Fonte Original: A citação não está atribuída a uma obra específica única. É uma síntese ou paráfrase de ideias centrais recorrentes na tradição do pensamento social cristão, podendo ser encontrada em compilações de citações temáticas ou em textos de reflexão teológica e ética.

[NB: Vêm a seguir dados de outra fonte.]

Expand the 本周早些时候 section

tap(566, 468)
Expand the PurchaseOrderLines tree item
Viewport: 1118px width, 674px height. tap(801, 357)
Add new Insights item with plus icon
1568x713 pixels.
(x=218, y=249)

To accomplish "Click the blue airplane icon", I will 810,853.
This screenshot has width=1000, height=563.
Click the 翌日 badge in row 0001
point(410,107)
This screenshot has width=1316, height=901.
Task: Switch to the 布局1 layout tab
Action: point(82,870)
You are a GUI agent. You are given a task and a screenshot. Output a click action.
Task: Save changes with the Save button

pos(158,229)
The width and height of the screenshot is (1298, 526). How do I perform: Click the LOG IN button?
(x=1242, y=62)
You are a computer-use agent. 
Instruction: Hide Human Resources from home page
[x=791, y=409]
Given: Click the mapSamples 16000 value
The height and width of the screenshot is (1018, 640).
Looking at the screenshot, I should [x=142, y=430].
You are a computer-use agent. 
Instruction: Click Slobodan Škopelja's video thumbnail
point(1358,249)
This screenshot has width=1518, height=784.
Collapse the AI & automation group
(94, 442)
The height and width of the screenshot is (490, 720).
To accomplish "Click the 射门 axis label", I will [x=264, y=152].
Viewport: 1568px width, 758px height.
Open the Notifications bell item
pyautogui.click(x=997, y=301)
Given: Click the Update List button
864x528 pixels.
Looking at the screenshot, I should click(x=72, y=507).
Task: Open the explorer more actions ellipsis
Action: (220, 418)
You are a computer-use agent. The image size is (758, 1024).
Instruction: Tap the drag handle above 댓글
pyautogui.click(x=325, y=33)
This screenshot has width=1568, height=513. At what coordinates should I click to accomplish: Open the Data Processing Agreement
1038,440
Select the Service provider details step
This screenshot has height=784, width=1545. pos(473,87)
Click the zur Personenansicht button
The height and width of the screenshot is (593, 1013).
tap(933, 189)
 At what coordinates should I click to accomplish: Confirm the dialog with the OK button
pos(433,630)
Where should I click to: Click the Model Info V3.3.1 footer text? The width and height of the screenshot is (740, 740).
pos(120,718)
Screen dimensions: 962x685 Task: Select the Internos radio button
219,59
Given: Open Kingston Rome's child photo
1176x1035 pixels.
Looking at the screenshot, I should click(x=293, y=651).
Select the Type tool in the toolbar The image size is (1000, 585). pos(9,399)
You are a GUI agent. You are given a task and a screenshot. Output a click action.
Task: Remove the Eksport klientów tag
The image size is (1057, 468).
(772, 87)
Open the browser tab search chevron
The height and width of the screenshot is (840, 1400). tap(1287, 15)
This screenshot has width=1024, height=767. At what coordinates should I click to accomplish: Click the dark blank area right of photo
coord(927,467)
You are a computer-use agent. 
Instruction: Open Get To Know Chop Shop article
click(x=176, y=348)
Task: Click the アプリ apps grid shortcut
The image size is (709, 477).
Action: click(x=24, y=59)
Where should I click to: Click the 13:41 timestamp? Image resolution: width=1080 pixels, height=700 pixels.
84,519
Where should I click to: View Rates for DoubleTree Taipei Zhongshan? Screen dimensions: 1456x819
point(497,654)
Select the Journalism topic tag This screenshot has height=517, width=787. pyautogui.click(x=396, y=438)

Citação Original: A ganância do ter não só engoliu o ser e a convivência pacífica, mas até privou a maior parte dos homens do ter indispensável, para acumular nas mãos de uns poucos o que a todos pertence.
Exemplos de Uso
- Num debate sobre justiça fiscal, pode-se usar a citação para argumentar que a evasão fiscal das grandes corporações 'priva o ter indispensável' aos serviços públicos.
- Num artigo sobre slow living ou minimalismo, a frase ilustra a crítica ao consumismo que 'engole o ser' ao definir a identidade pelas posses.
- Num discurso sobre a crise climática, pode-se referir que a exploração desregrada dos recursos naturais é 'acumular nas mãos de uns poucos o que a todos pertence'.
Variações e Sinônimos
- A raiz de todos os males é o amor ao dinheiro.
- É mais fácil um camelo passar pelo fundo de uma agulha do que um rico entrar no Reino de Deus.
- A avareza é a mãe de todos os vícios.
- Quem tem fome tem pressa. (Frase associada a movimentos de justiça social)
- A desigualdade é o fruto da ganância institucionalizada.
Curiosidades
Apesar de a frase ser anónima e de síntese, o seu conteúdo reflete uma tensão histórica dentro do Cristianismo entre a aceitação da propriedade privada e uma crítica radical à riqueza, tensão essa presente desde as comunidades cristãs primitivas, que partilhavam todos os bens, até às modernas encíclicas papais.